(Records shown Opens)

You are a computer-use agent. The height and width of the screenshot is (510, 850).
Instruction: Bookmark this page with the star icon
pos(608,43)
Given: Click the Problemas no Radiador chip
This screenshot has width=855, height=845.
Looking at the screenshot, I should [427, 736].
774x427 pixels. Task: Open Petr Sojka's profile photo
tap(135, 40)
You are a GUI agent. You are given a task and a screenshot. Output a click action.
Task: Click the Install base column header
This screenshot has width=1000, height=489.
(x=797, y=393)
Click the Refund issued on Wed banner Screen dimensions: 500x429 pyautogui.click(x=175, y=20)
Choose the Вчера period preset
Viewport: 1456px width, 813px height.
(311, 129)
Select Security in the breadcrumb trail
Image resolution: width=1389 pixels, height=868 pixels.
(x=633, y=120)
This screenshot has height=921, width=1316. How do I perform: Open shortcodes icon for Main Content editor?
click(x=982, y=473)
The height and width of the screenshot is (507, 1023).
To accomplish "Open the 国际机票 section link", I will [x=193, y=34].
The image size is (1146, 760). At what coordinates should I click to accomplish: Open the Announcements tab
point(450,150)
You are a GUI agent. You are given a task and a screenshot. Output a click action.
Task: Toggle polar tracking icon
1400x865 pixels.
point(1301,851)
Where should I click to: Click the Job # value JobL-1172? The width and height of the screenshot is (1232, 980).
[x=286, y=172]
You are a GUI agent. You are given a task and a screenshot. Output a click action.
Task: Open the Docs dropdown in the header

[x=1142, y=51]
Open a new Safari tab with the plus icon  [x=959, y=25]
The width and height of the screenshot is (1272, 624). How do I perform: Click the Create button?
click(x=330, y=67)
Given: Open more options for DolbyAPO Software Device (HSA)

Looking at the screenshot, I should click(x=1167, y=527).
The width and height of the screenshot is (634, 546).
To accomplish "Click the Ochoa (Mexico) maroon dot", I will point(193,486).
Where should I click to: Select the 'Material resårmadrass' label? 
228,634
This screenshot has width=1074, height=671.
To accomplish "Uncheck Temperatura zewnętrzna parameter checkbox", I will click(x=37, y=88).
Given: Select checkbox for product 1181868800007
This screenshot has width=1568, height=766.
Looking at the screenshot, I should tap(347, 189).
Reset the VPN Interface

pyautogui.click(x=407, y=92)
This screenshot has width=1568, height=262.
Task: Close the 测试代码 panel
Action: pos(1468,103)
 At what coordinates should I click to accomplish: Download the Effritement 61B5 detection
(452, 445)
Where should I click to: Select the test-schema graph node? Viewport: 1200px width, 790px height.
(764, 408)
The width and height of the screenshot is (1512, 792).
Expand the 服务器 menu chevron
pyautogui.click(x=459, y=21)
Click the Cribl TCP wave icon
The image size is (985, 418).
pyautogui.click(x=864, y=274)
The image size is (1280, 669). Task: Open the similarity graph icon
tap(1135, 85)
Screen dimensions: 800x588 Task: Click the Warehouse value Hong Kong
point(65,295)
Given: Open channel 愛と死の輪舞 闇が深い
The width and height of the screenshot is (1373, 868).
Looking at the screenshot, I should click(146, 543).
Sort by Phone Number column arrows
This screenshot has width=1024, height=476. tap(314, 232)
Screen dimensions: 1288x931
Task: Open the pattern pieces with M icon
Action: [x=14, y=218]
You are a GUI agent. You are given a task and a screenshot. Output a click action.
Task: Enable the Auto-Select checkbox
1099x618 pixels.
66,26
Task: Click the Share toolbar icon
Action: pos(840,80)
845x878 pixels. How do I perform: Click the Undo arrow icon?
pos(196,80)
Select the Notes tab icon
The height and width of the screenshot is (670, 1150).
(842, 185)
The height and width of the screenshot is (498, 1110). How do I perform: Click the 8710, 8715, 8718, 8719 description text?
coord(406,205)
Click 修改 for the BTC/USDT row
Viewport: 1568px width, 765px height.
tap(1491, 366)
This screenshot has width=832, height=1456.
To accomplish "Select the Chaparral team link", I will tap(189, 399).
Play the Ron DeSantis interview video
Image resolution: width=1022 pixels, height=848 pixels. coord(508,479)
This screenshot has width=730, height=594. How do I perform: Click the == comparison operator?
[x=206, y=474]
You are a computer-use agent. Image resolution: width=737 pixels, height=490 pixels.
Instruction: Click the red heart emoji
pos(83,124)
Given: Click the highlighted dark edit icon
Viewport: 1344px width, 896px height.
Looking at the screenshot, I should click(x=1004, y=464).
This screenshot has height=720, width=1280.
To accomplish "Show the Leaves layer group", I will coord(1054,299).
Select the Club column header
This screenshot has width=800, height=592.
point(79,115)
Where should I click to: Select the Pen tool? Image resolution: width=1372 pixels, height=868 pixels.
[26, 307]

(Records shown Closes)

Work item
Could all of the entries be retyped word for word?

Expected answer
You are a computer-use agent. The height and width of the screenshot is (510, 850).
Instruction: Bookmark this page with the star icon
pos(608,43)
Given: Click the Problemas no Radiador chip
This screenshot has width=855, height=845.
Looking at the screenshot, I should [427, 736].
774x427 pixels. Task: Open Petr Sojka's profile photo
tap(135, 40)
You are a GUI agent. You are given a task and a screenshot. Output a click action.
Task: Click the Install base column header
This screenshot has width=1000, height=489.
(x=797, y=393)
Click the Refund issued on Wed banner Screen dimensions: 500x429 pyautogui.click(x=175, y=20)
Choose the Вчера period preset
Viewport: 1456px width, 813px height.
(311, 129)
Select Security in the breadcrumb trail
Image resolution: width=1389 pixels, height=868 pixels.
(x=633, y=120)
This screenshot has height=921, width=1316. How do I perform: Open shortcodes icon for Main Content editor?
click(x=982, y=473)
The height and width of the screenshot is (507, 1023).
To accomplish "Open the 国际机票 section link", I will [x=193, y=34].
The image size is (1146, 760). At what coordinates should I click to accomplish: Open the Announcements tab
point(450,150)
You are a GUI agent. You are given a task and a screenshot. Output a click action.
Task: Toggle polar tracking icon
1400x865 pixels.
point(1301,851)
Where should I click to: Click the Job # value JobL-1172? The width and height of the screenshot is (1232, 980).
[x=286, y=172]
You are a GUI agent. You are given a task and a screenshot. Output a click action.
Task: Open the Docs dropdown in the header

[x=1142, y=51]
Open a new Safari tab with the plus icon  [x=959, y=25]
The width and height of the screenshot is (1272, 624). How do I perform: Click the Create button?
click(x=330, y=67)
Given: Open more options for DolbyAPO Software Device (HSA)

Looking at the screenshot, I should click(x=1167, y=527).
The width and height of the screenshot is (634, 546).
To accomplish "Click the Ochoa (Mexico) maroon dot", I will point(193,486).
Where should I click to: Select the 'Material resårmadrass' label? 
228,634
This screenshot has width=1074, height=671.
To accomplish "Uncheck Temperatura zewnętrzna parameter checkbox", I will click(x=37, y=88).
Given: Select checkbox for product 1181868800007
This screenshot has width=1568, height=766.
Looking at the screenshot, I should tap(347, 189).
Reset the VPN Interface

pyautogui.click(x=407, y=92)
This screenshot has width=1568, height=262.
Task: Close the 测试代码 panel
Action: pos(1468,103)
 At what coordinates should I click to accomplish: Download the Effritement 61B5 detection
(452, 445)
Where should I click to: Select the test-schema graph node? Viewport: 1200px width, 790px height.
(764, 408)
The width and height of the screenshot is (1512, 792).
Expand the 服务器 menu chevron
pyautogui.click(x=459, y=21)
Click the Cribl TCP wave icon
The image size is (985, 418).
pyautogui.click(x=864, y=274)
The image size is (1280, 669). Task: Open the similarity graph icon
tap(1135, 85)
Screen dimensions: 800x588 Task: Click the Warehouse value Hong Kong
point(65,295)
Given: Open channel 愛と死の輪舞 闇が深い
The width and height of the screenshot is (1373, 868).
Looking at the screenshot, I should click(146, 543).
Sort by Phone Number column arrows
This screenshot has width=1024, height=476. tap(314, 232)
Screen dimensions: 1288x931
Task: Open the pattern pieces with M icon
Action: [x=14, y=218]
You are a GUI agent. You are given a task and a screenshot. Output a click action.
Task: Enable the Auto-Select checkbox
1099x618 pixels.
66,26
Task: Click the Share toolbar icon
Action: pos(840,80)
845x878 pixels. How do I perform: Click the Undo arrow icon?
pos(196,80)
Select the Notes tab icon
The height and width of the screenshot is (670, 1150).
(842, 185)
The height and width of the screenshot is (498, 1110). How do I perform: Click the 8710, 8715, 8718, 8719 description text?
coord(406,205)
Click 修改 for the BTC/USDT row
Viewport: 1568px width, 765px height.
tap(1491, 366)
This screenshot has width=832, height=1456.
To accomplish "Select the Chaparral team link", I will tap(189, 399).
Play the Ron DeSantis interview video
Image resolution: width=1022 pixels, height=848 pixels. coord(508,479)
This screenshot has width=730, height=594. How do I perform: Click the == comparison operator?
[x=206, y=474]
You are a computer-use agent. Image resolution: width=737 pixels, height=490 pixels.
Instruction: Click the red heart emoji
pos(83,124)
Given: Click the highlighted dark edit icon
Viewport: 1344px width, 896px height.
Looking at the screenshot, I should click(x=1004, y=464).
This screenshot has height=720, width=1280.
To accomplish "Show the Leaves layer group", I will coord(1054,299).
Select the Club column header
This screenshot has width=800, height=592.
point(79,115)
Where should I click to: Select the Pen tool? Image resolution: width=1372 pixels, height=868 pixels.
[26, 307]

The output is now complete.